Collected data entries
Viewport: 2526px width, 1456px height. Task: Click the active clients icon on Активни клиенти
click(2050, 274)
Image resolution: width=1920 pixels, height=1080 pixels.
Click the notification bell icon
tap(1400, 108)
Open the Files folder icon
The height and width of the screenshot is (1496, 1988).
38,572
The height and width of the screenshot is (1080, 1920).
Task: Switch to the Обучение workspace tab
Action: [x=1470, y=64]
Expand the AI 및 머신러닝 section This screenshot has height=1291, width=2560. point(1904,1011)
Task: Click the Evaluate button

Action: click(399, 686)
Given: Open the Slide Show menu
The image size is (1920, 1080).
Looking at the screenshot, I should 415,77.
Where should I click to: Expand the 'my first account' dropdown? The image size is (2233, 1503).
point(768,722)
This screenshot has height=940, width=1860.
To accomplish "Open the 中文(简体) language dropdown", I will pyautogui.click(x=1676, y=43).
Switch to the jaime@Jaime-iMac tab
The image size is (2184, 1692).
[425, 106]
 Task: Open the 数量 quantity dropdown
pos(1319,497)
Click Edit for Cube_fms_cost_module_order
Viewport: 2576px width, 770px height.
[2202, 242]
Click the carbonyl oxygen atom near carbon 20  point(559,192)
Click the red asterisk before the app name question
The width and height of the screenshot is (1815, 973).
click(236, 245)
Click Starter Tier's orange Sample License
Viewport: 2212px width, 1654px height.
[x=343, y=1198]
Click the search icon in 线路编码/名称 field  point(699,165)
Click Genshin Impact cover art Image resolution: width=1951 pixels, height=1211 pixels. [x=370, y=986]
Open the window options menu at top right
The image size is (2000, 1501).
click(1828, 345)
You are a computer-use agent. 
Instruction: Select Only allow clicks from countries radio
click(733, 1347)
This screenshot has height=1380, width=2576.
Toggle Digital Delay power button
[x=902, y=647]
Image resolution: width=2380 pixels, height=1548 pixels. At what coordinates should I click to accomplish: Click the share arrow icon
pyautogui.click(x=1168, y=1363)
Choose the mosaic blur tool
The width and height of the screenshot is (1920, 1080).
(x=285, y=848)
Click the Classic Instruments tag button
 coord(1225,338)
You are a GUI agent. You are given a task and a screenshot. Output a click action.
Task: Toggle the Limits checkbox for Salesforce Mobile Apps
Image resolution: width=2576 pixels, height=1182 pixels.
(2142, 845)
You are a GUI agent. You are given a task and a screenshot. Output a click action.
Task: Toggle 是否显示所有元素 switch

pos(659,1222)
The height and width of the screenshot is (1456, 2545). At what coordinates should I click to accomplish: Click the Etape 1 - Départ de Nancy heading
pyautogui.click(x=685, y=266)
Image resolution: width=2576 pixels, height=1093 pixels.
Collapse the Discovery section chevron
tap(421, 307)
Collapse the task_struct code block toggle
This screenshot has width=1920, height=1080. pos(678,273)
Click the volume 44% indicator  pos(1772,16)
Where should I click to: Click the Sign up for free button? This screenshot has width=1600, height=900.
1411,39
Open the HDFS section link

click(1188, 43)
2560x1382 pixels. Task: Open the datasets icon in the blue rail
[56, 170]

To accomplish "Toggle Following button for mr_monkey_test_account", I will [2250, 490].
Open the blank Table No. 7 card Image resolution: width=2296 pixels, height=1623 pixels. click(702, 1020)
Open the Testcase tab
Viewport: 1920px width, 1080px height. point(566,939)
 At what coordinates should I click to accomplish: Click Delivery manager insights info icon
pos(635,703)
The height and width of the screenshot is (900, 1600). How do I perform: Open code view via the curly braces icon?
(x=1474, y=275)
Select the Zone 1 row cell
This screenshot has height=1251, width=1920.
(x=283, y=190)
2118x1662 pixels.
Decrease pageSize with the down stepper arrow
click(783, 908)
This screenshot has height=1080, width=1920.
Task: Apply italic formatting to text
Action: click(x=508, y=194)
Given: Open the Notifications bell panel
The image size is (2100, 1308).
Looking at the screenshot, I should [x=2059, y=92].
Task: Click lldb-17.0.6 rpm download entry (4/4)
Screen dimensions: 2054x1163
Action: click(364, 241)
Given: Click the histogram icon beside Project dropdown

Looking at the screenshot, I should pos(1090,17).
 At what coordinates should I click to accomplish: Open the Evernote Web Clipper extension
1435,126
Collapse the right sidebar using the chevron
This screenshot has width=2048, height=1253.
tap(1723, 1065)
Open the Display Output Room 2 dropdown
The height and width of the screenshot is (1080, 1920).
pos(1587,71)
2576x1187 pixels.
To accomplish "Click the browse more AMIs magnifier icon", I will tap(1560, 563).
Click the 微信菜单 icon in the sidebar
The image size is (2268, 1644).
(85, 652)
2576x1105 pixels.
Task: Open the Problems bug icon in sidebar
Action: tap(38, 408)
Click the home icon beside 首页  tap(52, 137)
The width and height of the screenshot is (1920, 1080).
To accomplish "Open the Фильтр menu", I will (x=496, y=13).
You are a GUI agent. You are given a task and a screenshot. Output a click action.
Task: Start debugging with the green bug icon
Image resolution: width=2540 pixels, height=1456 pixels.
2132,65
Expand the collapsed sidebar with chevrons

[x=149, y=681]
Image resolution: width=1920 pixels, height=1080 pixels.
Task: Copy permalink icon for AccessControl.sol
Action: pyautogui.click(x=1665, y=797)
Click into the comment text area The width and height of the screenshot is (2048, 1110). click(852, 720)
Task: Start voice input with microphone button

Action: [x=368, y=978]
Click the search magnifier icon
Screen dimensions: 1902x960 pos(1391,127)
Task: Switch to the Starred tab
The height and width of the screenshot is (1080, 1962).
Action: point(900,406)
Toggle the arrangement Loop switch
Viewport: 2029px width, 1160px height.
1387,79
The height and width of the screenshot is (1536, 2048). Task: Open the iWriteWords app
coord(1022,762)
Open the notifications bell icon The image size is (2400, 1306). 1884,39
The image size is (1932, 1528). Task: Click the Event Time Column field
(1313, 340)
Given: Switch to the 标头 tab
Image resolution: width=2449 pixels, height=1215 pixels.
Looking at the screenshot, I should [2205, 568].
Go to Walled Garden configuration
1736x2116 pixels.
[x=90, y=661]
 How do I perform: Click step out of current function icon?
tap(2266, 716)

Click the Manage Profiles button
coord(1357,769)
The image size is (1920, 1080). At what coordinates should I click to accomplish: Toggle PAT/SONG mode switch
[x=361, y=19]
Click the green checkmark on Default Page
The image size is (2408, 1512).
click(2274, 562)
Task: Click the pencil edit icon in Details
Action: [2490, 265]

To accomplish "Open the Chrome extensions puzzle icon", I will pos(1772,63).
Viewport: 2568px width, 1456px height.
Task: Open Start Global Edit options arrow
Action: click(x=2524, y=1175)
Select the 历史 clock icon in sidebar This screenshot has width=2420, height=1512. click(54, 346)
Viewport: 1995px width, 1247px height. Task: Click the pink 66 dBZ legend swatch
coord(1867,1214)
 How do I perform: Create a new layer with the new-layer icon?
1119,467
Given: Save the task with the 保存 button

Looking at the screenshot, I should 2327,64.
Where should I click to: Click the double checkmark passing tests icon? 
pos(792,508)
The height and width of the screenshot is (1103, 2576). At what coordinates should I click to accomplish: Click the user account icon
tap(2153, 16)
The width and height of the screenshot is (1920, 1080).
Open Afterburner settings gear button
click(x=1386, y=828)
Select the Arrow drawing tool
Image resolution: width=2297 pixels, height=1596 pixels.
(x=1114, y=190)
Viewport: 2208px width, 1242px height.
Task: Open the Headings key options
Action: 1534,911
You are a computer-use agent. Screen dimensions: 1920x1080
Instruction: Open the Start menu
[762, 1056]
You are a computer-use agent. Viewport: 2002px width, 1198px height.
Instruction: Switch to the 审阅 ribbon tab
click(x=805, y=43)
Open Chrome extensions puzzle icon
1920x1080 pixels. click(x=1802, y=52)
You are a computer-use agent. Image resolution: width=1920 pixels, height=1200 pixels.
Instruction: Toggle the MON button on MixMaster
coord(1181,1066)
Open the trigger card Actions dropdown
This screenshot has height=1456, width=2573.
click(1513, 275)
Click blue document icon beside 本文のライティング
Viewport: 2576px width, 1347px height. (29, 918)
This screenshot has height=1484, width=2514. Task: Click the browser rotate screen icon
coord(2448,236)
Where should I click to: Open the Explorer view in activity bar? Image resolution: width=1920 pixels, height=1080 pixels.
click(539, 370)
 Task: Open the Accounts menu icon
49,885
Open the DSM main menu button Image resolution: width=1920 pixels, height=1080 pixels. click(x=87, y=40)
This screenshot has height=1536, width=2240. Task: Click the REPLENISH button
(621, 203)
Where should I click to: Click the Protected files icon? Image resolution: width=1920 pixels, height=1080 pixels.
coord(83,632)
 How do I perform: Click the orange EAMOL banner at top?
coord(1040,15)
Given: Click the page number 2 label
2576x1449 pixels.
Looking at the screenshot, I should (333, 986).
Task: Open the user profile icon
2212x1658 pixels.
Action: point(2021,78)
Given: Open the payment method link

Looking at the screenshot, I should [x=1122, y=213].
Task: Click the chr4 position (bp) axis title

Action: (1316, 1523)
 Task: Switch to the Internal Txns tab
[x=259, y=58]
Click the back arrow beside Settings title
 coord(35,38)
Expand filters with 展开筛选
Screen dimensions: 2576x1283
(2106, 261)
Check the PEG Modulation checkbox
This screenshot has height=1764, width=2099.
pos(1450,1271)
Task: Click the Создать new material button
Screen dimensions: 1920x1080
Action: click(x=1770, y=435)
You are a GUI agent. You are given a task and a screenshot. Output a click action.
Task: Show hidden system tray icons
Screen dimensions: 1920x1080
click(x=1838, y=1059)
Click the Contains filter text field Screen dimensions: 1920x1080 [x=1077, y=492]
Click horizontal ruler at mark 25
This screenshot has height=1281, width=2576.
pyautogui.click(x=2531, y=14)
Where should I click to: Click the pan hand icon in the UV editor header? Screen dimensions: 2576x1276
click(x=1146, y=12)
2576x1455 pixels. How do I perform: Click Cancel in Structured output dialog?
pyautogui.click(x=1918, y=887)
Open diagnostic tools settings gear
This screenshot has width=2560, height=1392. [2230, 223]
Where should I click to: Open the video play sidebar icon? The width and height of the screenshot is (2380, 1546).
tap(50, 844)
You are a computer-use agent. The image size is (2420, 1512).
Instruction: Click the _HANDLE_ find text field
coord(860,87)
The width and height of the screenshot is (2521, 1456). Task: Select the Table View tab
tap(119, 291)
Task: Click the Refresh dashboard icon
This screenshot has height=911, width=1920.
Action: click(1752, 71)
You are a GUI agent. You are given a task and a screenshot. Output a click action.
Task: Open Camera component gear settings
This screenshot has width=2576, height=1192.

TASK TO CARRY OUT: Beginning at the line above with "Given: Open the payment method link" and finishing at the line with "Check the PEG Modulation checkbox", return each line exactly and return nothing else.

WORKED SOLUTION:
Given: Open the payment method link

Looking at the screenshot, I should [x=1122, y=213].
Task: Click the chr4 position (bp) axis title

Action: (1316, 1523)
 Task: Switch to the Internal Txns tab
[x=259, y=58]
Click the back arrow beside Settings title
 coord(35,38)
Expand filters with 展开筛选
Screen dimensions: 2576x1283
(2106, 261)
Check the PEG Modulation checkbox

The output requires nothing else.